Mas até mesmo as mais poderosas locomotivas não fazem milagres; elas não alteram as leis do espaço, apenas aceleram o movimento. A necessidade de dar a conhecer o alfabeto, o jornal e as mais rudimentares regras da higiene a dezenas de milhões de homens, mostra bem o caminho que falta percorrer antes que se possa pôr realmente a questão de uma nova cultura socialista. A imprensa pública, por exemplo, que os Oyrates da Sibéria ocidental que até aqui não sabiam se lavar têm atualmente, “em muitas aldeias, estabelecimentos de banhos aos quais recorrem as populações de trinta quilômetros ao redor”. Este exemplo de progresso elementar faz ressaltar fortemente o nível de muitas outras conquistas e não só nas regiões mais afastadas e atrasadas. Quando o chefe do governo, para mostrar o crescimento da cultura, proclama que a procura de “camas de ferro, de relógios, de roupa tricotada, de camisolas e de bicicletas” aumenta nos kolkhozes, isto apenas significa que os camponeses libertados começam a se servir dos produtos da indústria que de há muito fazem parte da vida do Ocidente. A imprensa repete diariamente os seus sermões sobre “o comércio socialista, civilizado”. Na realidade, trata-se de dar um novo aspecto, limpo e atraente aos estabelecimentos do Estado, de aparelhá-los, de abastecê-los convenientemente, de não deixar apodrecer as maçãs, de vender ao mesmo tempo que as meias de seda, fio de apanhar malhas, e vendedores a tratar com atenções e gentileza, o que em resumo significa, atingir um nível que é comum no comércio capitalista. E ainda está longe de atingir este fim, no qual, aliás, não há um único grão de socialismo.

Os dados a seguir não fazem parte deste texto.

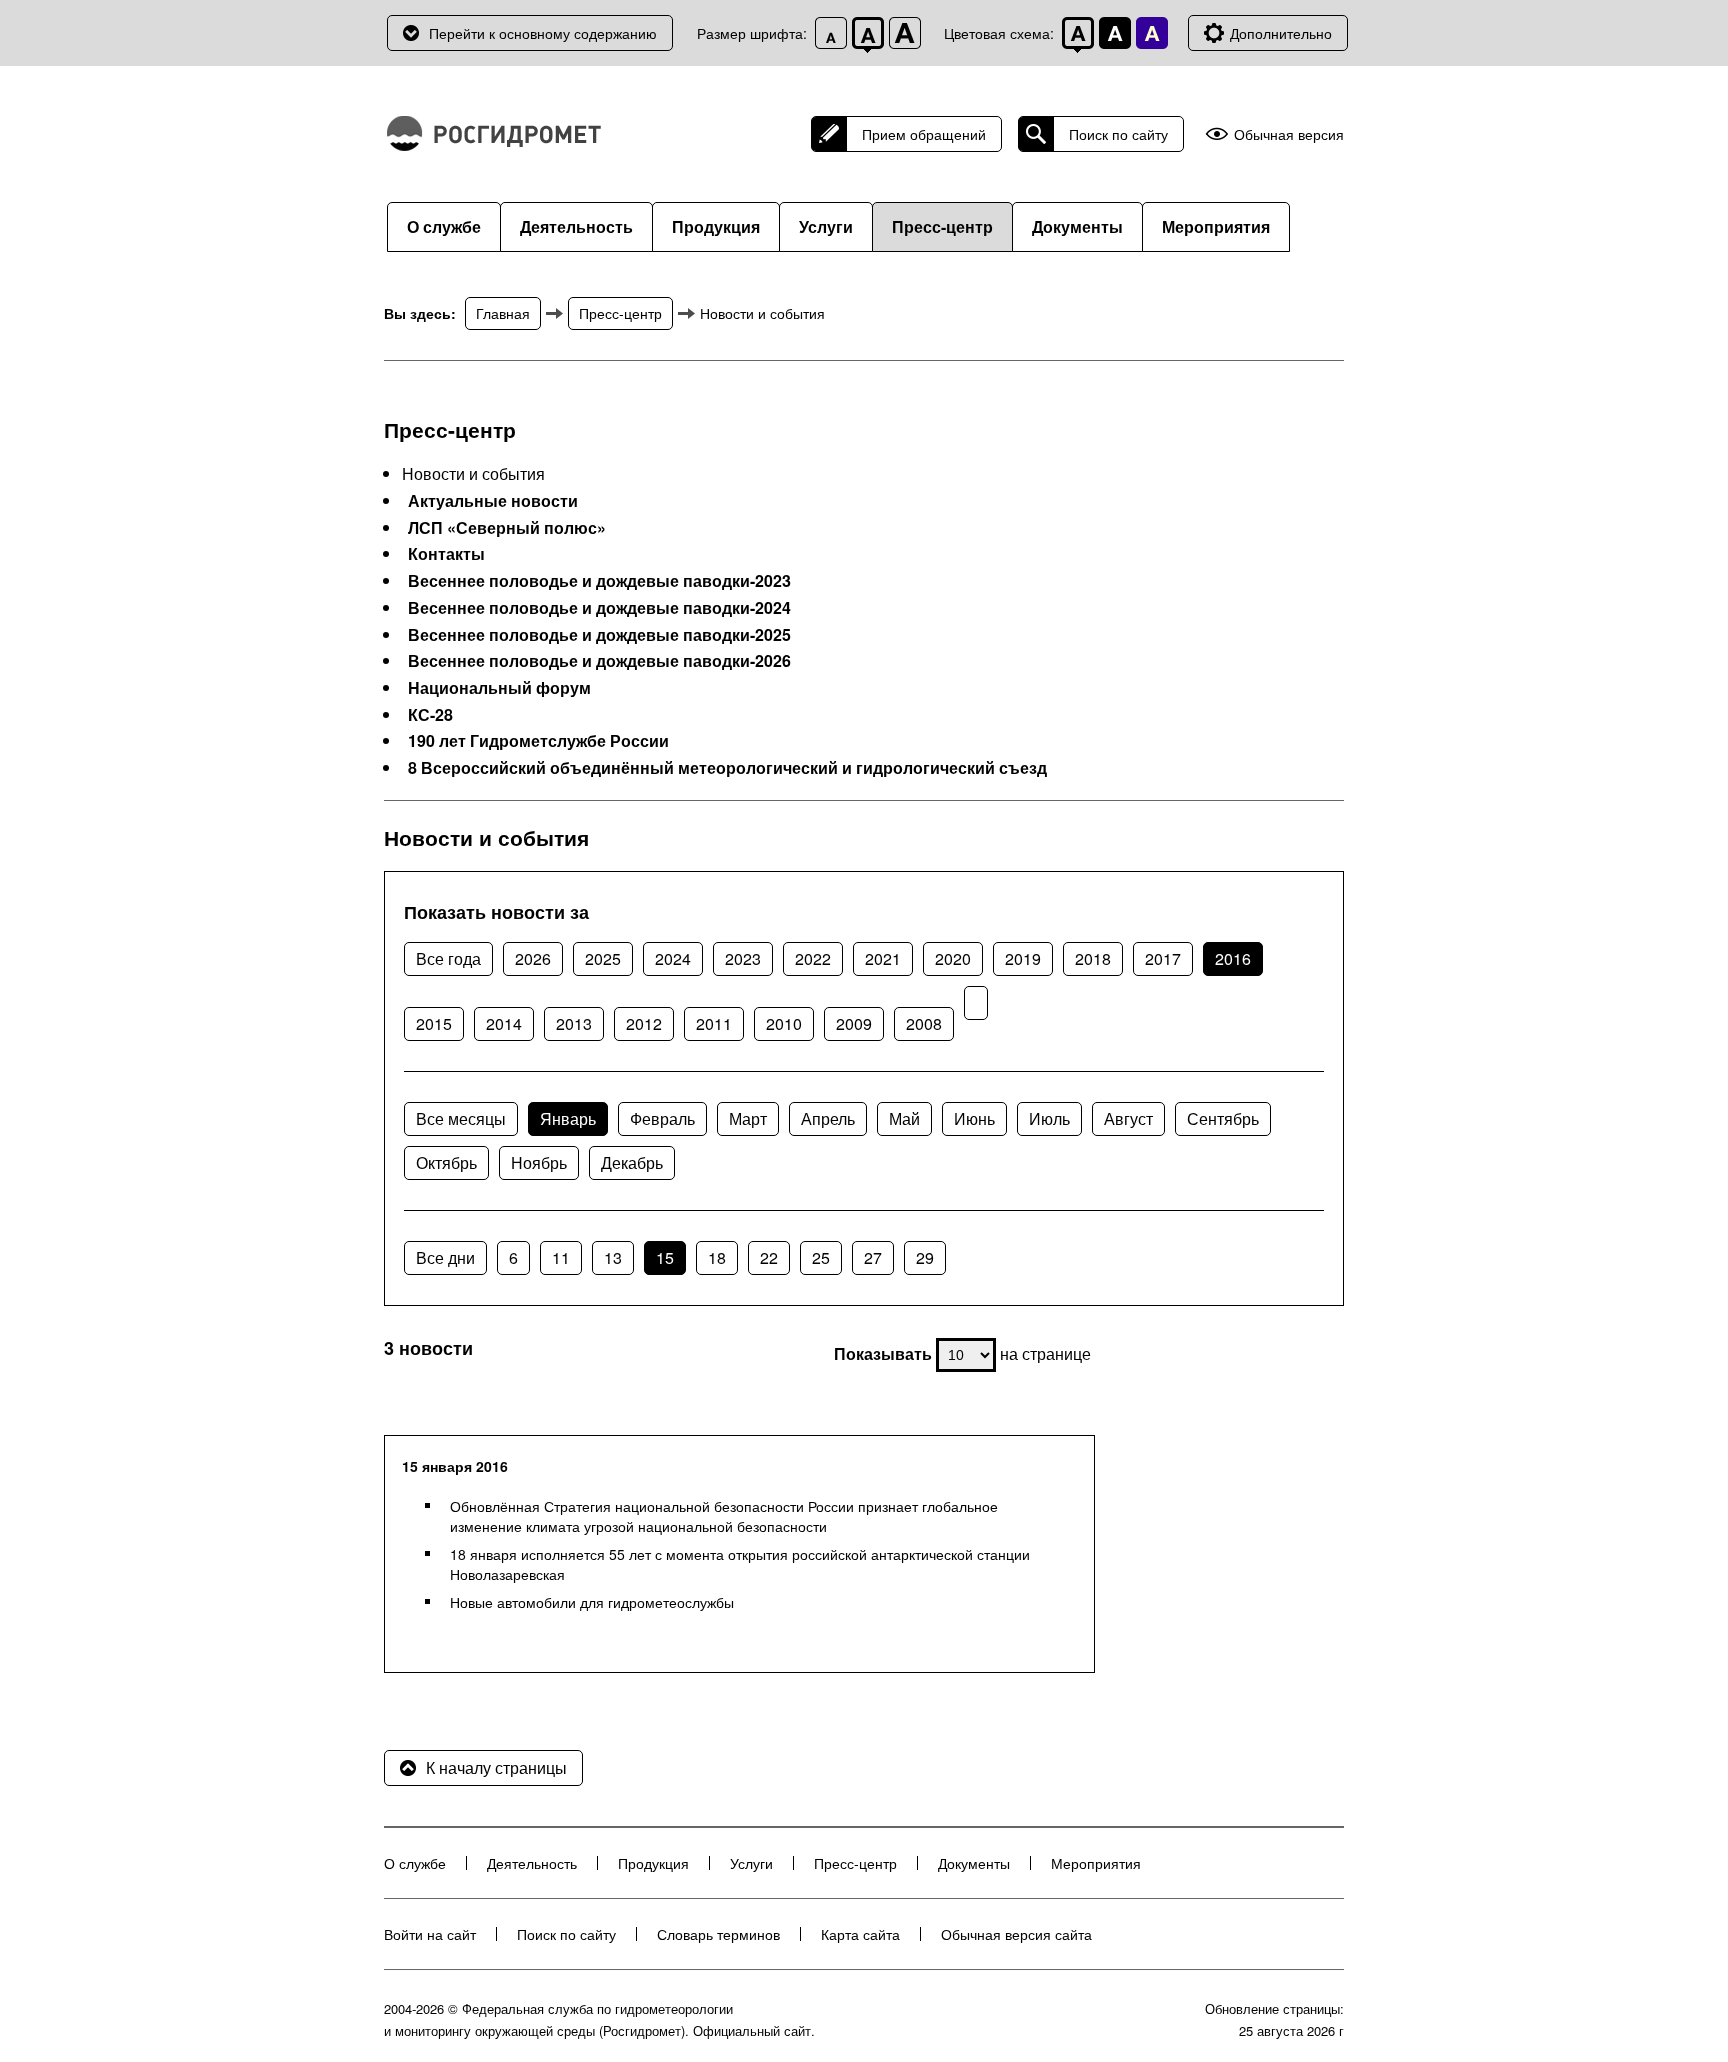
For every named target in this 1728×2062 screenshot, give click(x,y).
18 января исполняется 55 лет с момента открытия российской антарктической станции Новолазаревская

Se nos desviarmos por instantes das leis e das instituições, para, sem nos embalarmos com ilusões, considerarmos a vida cotidiana da grande massa da população, somos forçados a concluir que a herança da Rússia absolutista e capitalista subsiste ainda, e muito, nos hábitos sobre os germes do socialismo. É a própria população que o exprime da mais convincente maneira, na sua avidez em seguir, na mais pequena melhoria, os modelos do Ocidente. Os jovens empregados soviéticos e até frequentemente os jovens operários, esforçam-se por imitar as maneiras e os vestuários dos engenheiros e técnicos americanos que veem na fábrica. As empregadas e as operárias devoram com os olhos a turista estrangeira, para se vestirem como ela e imitarem as suas maneiras. Aquela que o consegue torna-se, por sua vez, um objeto de imitação. Em vez dos “papelotes” de outrora, as que são melhor remuneradas fazem “permanentes”. A juventude aprende de boa vontade as “danças modernas”. De certo modo, são progressos que, neste momento, não exprimem a superioridade do socialismo sobre o capitalismo, mas a predominância da cultura burguesa sobre a cultura patriarcal, da cidade sobre o campo, do centro sobre a província, do Ocidente sobre o Oriente.
Quanto aos meios soviéticos privilegiados, imitam as mais altas esferas capitalistas e são os diplomatas, os diretores de trustes e os engenheiros que, viajando frequentemente para a Europa e para a América, se tornam árbitros na matéria. A sátira soviética nada diz porque é rigorosamente proibido tocar nos “dez mil” dirigentes, mas não podemos deixar de notar, com amargura, que os altos funcionários soviéticos no estrangeiro não tenham sabido mostrar, face à civilização capitalista, um estilo próprio, ou até a sua maneira de ser pessoal. Não souberam criar a firmeza interior que lhes teria permitido desprezar as aparências e manter as distâncias. Geralmente,” a ambição deles é se distinguirem o menos possível dos perfeitos esnobes burgueses. Numa palavra, eles se sentem, na maioria, não representantes de um mundo novo, mas simples arrivistas e como tal se comportam.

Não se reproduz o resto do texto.